Please Don’t Check Your Baggage at the Door

Thirty five years ago, a handful of students came together in opposition to the rightward shift of the American Jewish community following Israel’s 1967 War. As the Jewish State amassed inhabited lands and American Jews attained professional and social advancement, the students felt they could no longer depend on their community’s onetime commitment to social justice.

These students, the founders of the Jewish Student Press Service (JSPS), came of age in a country violently rebelling against the integration of black and white students. Race and ethnicity were politically charged, and Jews of all backgrounds were figuring out where they fit into the shifting spectrum.

One medium they had for puzzling through such questions was the Jewish student press.
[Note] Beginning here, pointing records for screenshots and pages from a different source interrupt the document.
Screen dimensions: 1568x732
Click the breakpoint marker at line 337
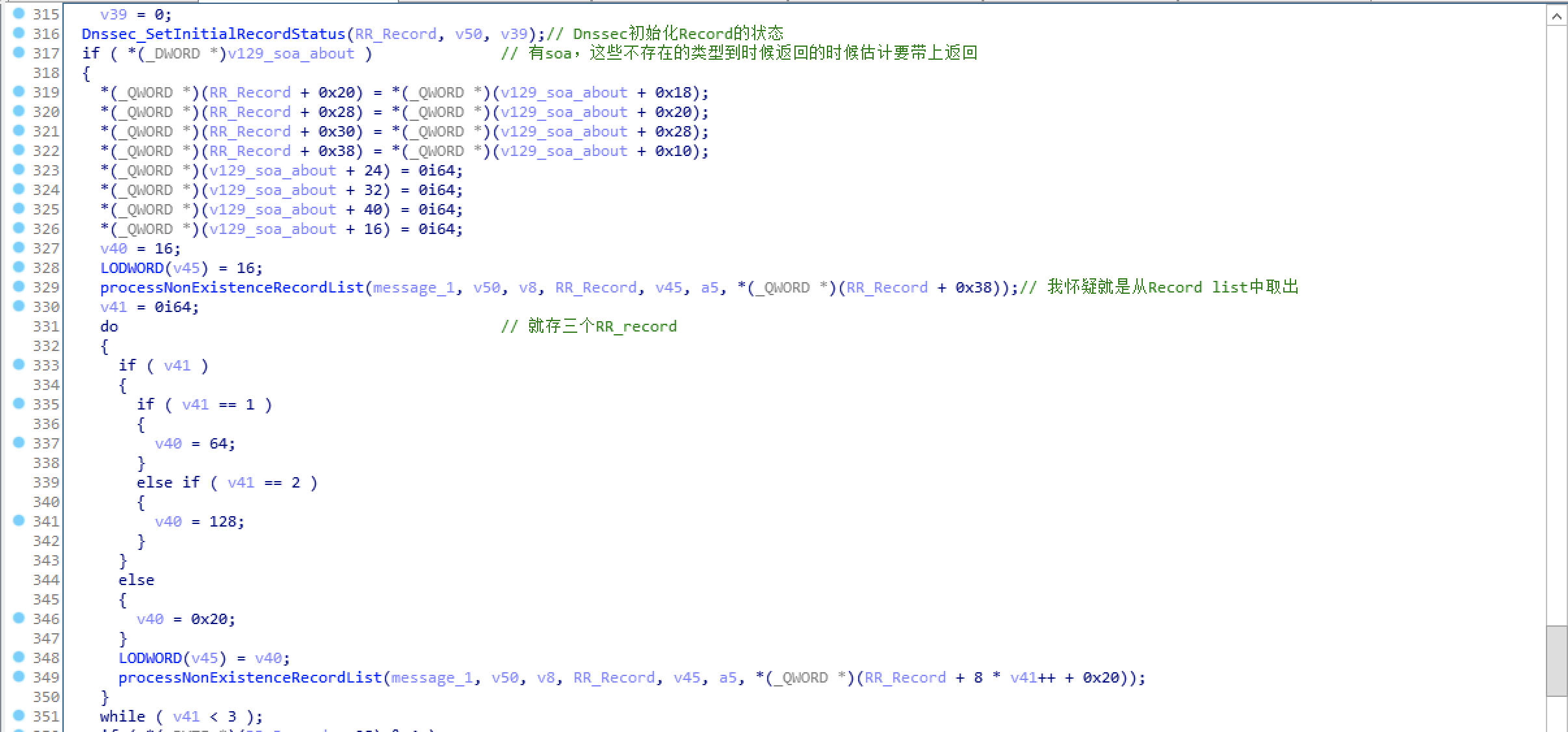click(x=19, y=442)

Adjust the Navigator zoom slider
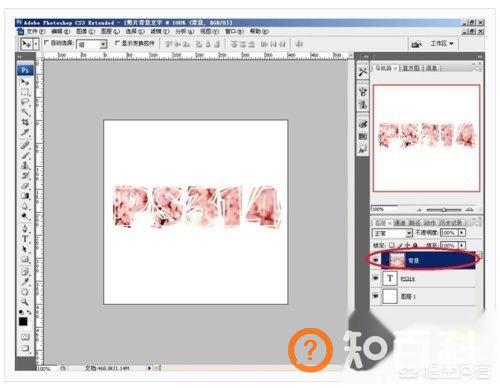444,210
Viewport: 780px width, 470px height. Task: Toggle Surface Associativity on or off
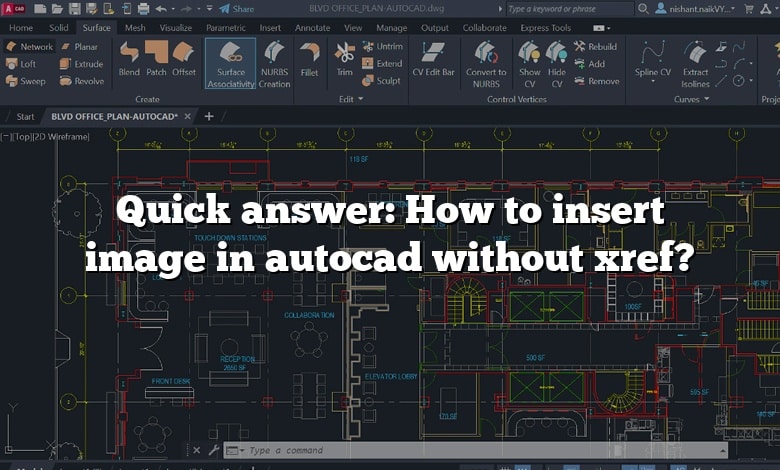230,64
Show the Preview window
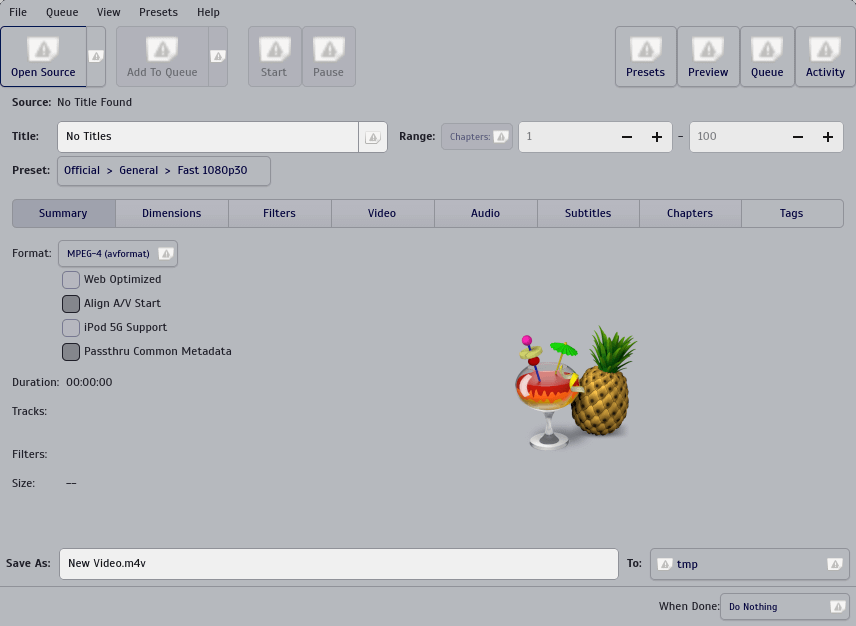This screenshot has height=626, width=856. (x=708, y=49)
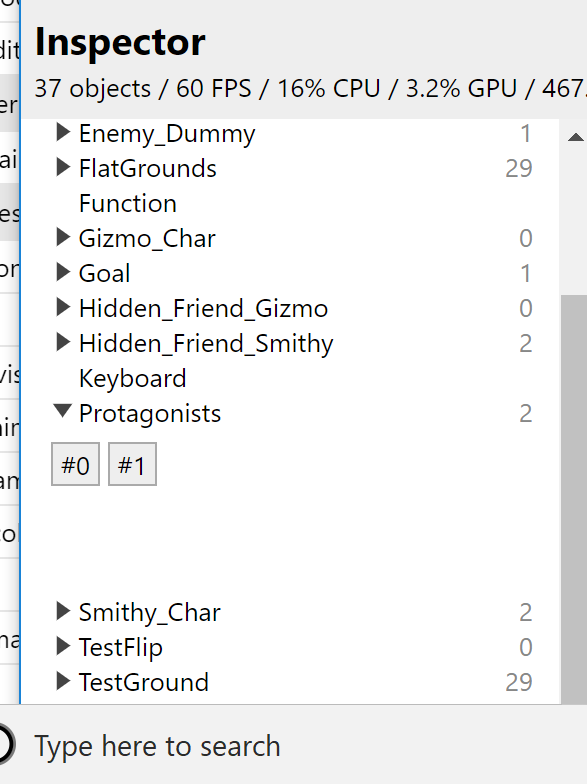This screenshot has width=587, height=784.
Task: Select the Function object in the Inspector
Action: click(x=128, y=204)
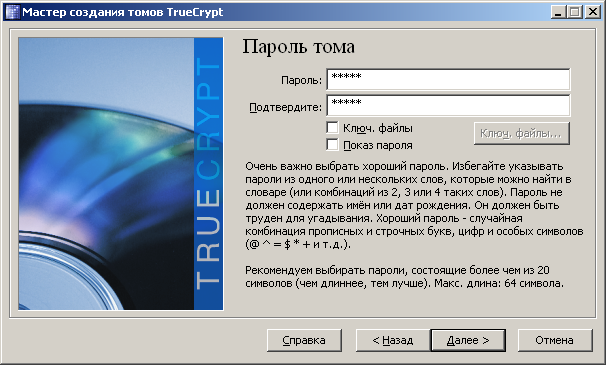Toggle the Показ пароля checkbox
The image size is (606, 365).
[332, 145]
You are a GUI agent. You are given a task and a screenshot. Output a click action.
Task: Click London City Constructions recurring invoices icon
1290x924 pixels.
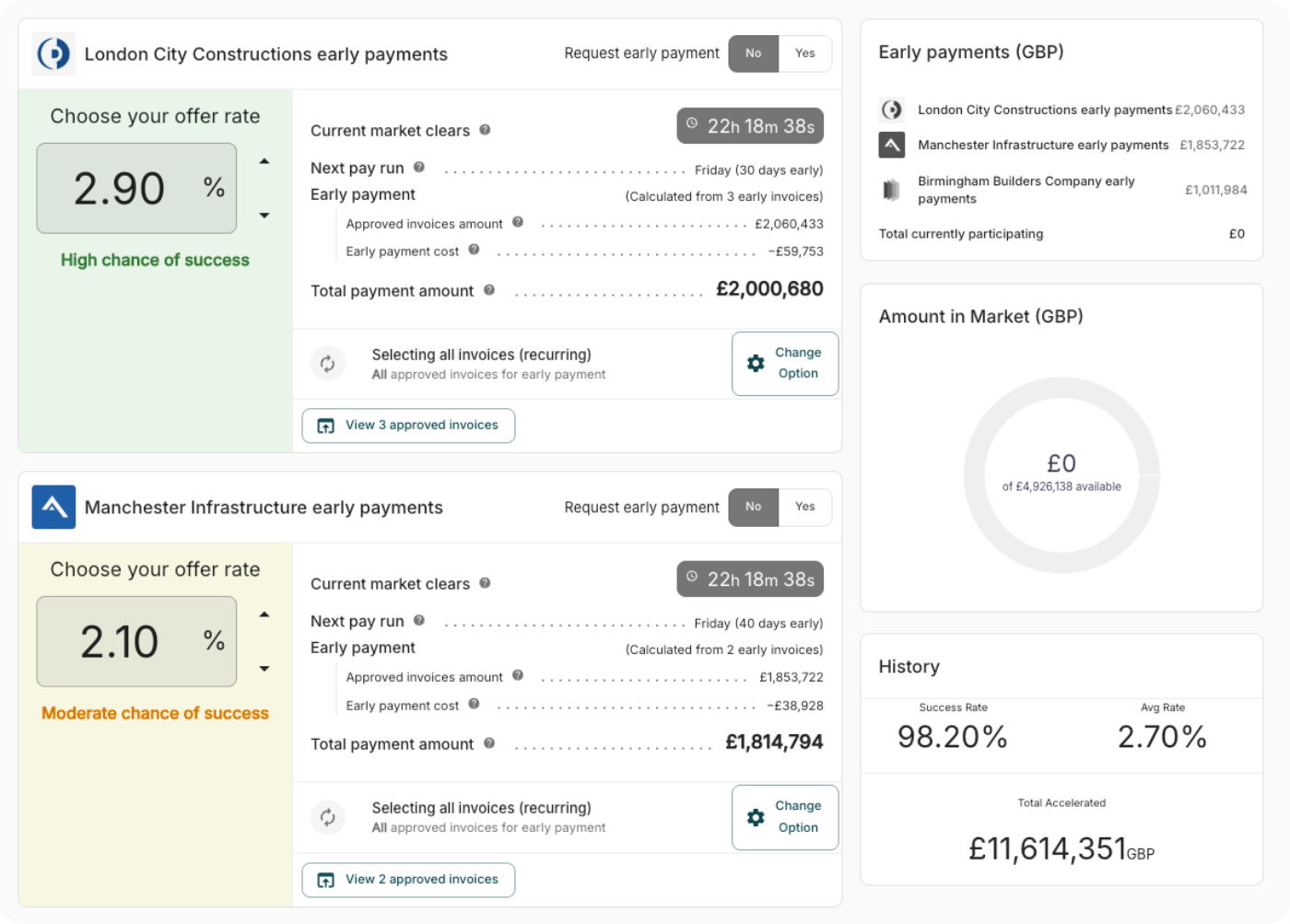pyautogui.click(x=328, y=364)
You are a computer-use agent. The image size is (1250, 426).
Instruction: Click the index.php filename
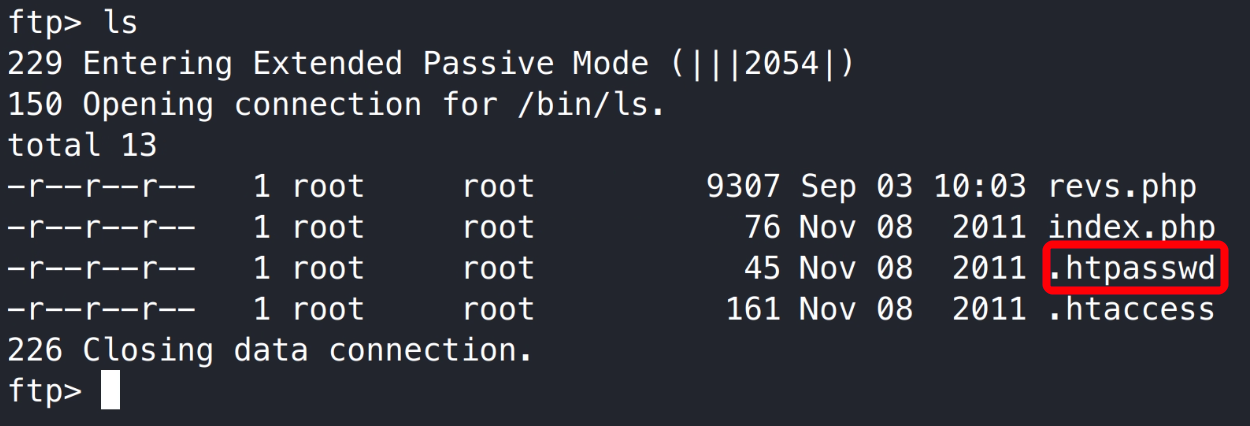pyautogui.click(x=1131, y=227)
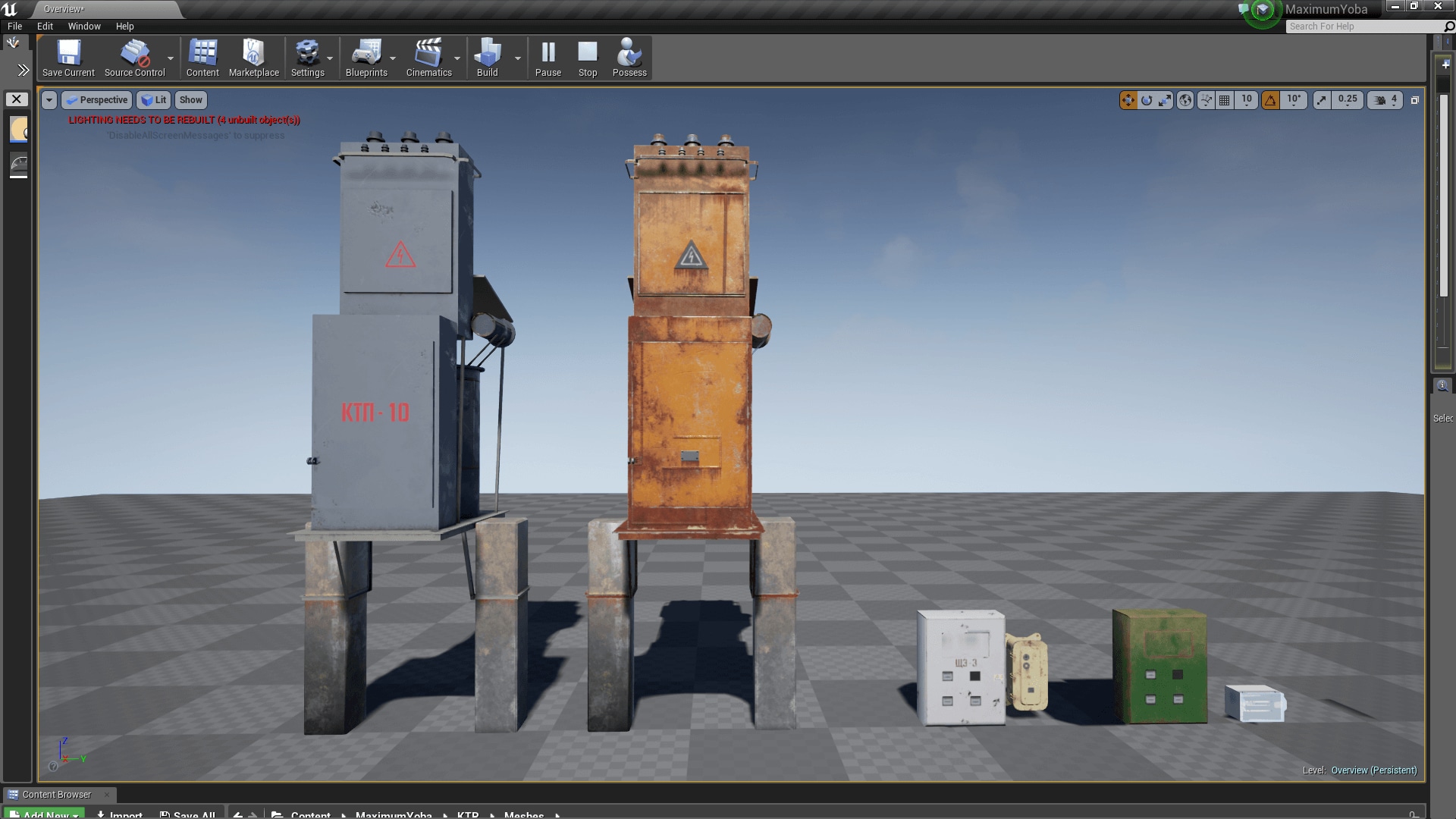1456x819 pixels.
Task: Toggle snap rotation to grid
Action: click(1271, 100)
Within just a few years, the JSPS wire service connected over three dozen Jewish campus publication across the US. Over the decades, as American Jews felt more integrated into their communities and more complacent about the abandonment of the “love the stranger” values, the dissenting students graduated, Jewish campus papers folded, and fewer young Jews heard each other’s voices.

Fifteen years later, New Voices, the offspring of JSPS, finds itself in a very different world than that of its founders. American Jews are integrated into the highest rungs of the achievement ladder and most have abandoned the tensions of the city for the blandness of the suburbs. What are our responsibilities today, in a country where the vast majority of us are woven into the fabric of the educated upper classes, but where racial, class and other injustices are as present as ever? How are our histories being told, and whose stories are overlooked?

These are the questions explored in this issue of New Voices, “The Minority Report.” True to its name, it looks not only at Jews’ relations with other minorities, but at some of the minorities within our own communities. This extra-long issue features over a dozen personal accounts from within various Jewish minority groups, be they geographical or political (how tickled the JSPS founders would be to see a Republican counted among them!).

Racially, sexually, religiously, musically, what do you see when you picture Jewish community? “The Minority Report” suggests it might be time to re-imagine.